June 16, 2017: Germany has come up with a new approach to joint defense operations and East European fears of the renewed Russian threat. The Germans have quietly agreed to experiment with integrating combat brigades from smaller EU (European Union) members. Initially this means a Romanian mechanized infantry brigade will become part of the German Rapid Response Forces Division and a Czech Rapid Deployment Brigade will join the German 10th Armored Division. This gives East European allies (all NATO and EU members) the extra assurances that mutual defense pledgees will be honored and, unofficially, enable East European troops to observe up close and on a daily basis, how willing and able the German armed forces are to move east to defend a European ally (rather than invade Russia, which is all the Russians can remember). This sort of thing is nothing new and efforts at such integration have been going on, and increasing, since the end of World War II in 1945. This integration approach is, however, more ambitious than earlier efforts.

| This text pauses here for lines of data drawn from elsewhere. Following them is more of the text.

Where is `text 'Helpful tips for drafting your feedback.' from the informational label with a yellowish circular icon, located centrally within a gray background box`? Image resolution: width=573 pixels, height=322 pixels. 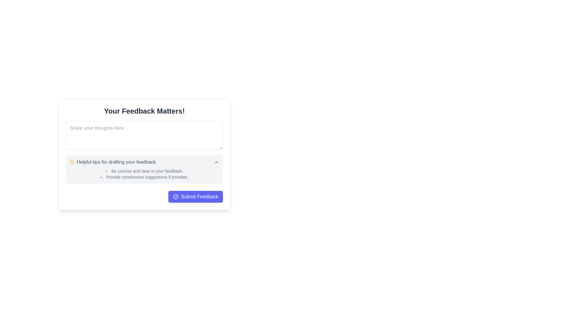 text 'Helpful tips for drafting your feedback.' from the informational label with a yellowish circular icon, located centrally within a gray background box is located at coordinates (145, 162).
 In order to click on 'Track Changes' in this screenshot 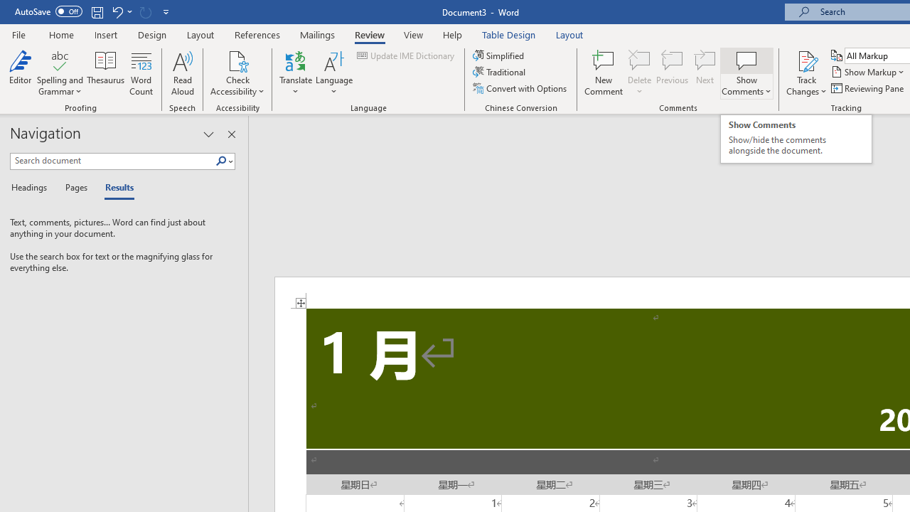, I will do `click(806, 73)`.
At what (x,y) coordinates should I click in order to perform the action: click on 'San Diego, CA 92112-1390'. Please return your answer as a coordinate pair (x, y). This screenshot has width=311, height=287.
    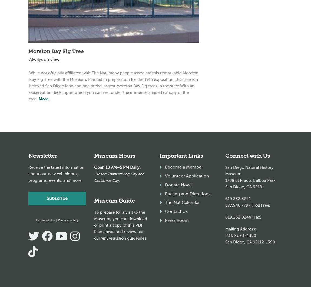
    Looking at the image, I should click on (250, 241).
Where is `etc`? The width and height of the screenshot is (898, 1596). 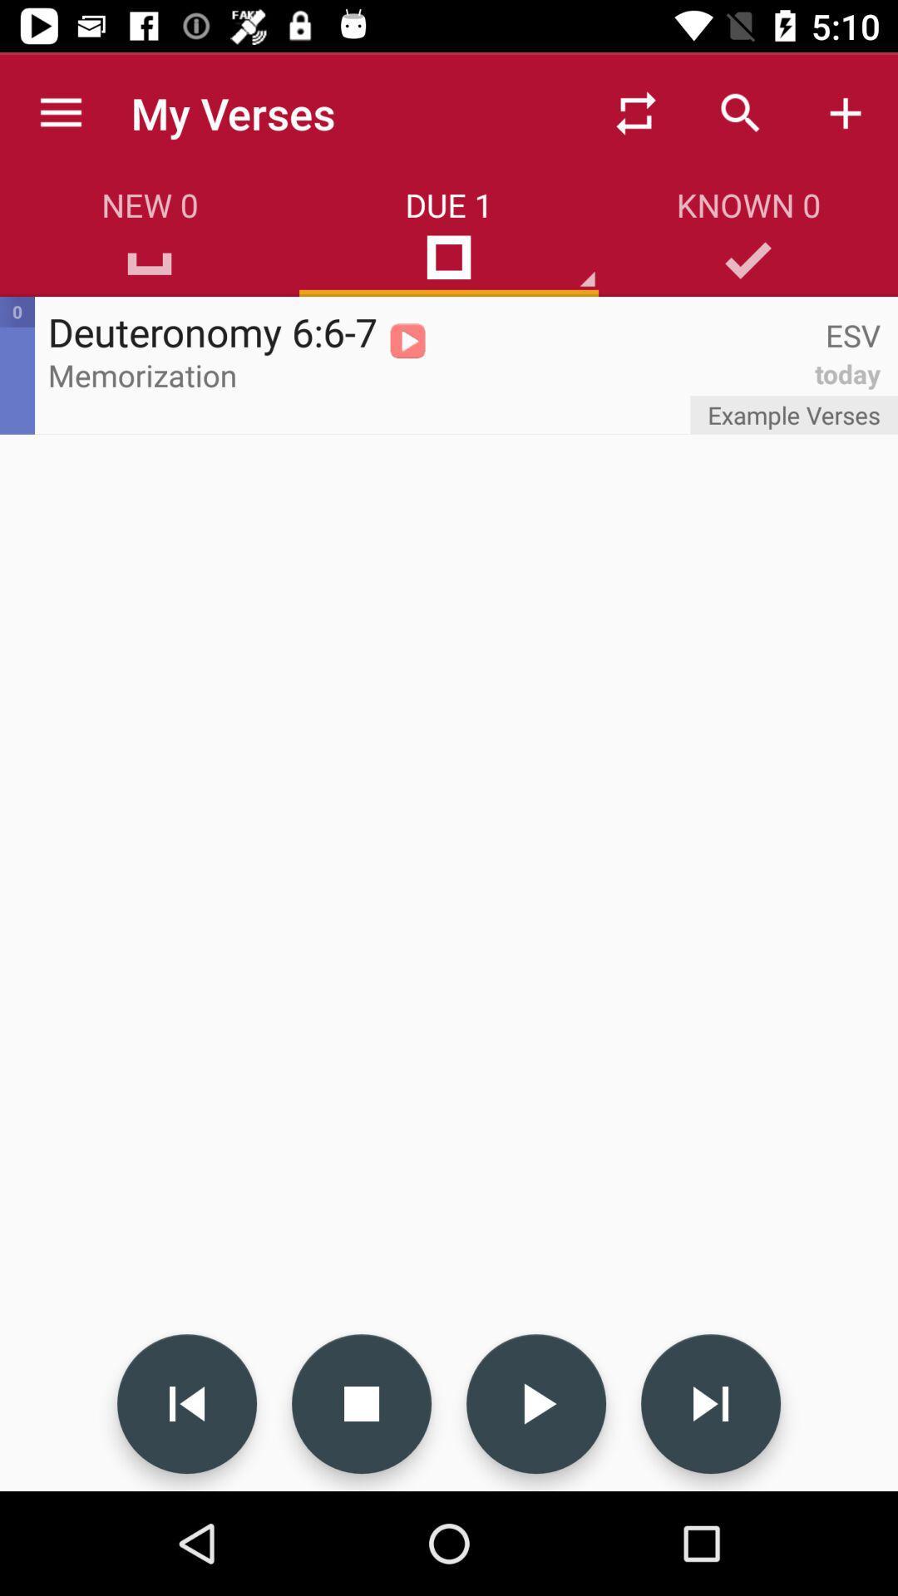 etc is located at coordinates (361, 1403).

After NATO was created in 1948 European nations expected their armed forces to regularly operate closely with those from other European nations. That effort expanded after the Cold War ended in 1991 and NATO members sharply reduced their armed forces and cut defense spending. It was an economic matter at that point.

In 1993 the European Union was created and it found itself in the midst of a crises next door in the former communist state of Yugoslavia, where a civil war had broken out. The EU was meant to be an economic/political union but despite the existence of NATO, the EU has purely European and had more European nations as members than NATO did. Plans were soon underway to establish some EU military cooperation alliances as well.

By 2000, fresh from the peacekeeping crises in the Balkans, the EU succeeded in gathering a considerable number of assets for its new Rapid Reaction Force but found that post-Cold War European nations lacked much in the way of support forces. That was because most of what they had was already pledged to NATO. So the new EU force was mainly from larger nations. The contributors included Britain (an armored brigade, a marine brigade, 72 warplanes, an aircraft carrier, two SSNs, four surface warships and five support and amphibious ships), France (12,000 troops including tank and engineer brigades, 75 warplanes, 12 warships including an aircraft carrier), Germany (13,500 troops), Italy (6,000), Spain (6,000), Netherlands (5,000) and smaller contributions (totaling 12,000) from Greece, Austria, Finland, Sweden, Belgium, Ireland, Portugal and Luxembourg. Denmark was the only EU member to refuse to contribute but Turkey, seeking to join the EU and long a member of NATO offered a mechanized brigade and 30 warplanes.

This EU force quickly evolved into EU Battlegroups, a system where by the Rapid Reaction Force members arranged to take turns contributing two or three “battlegroups)” (a reinforced combat battalion) to be available for six months for quick deployment. This went into effect in 2005 and is still operational. After 2014 the focus turned towards potential emergencies involving the new Russian threat. That encouraged Germany to offer an integration option, which several East European nations expressed an interest in.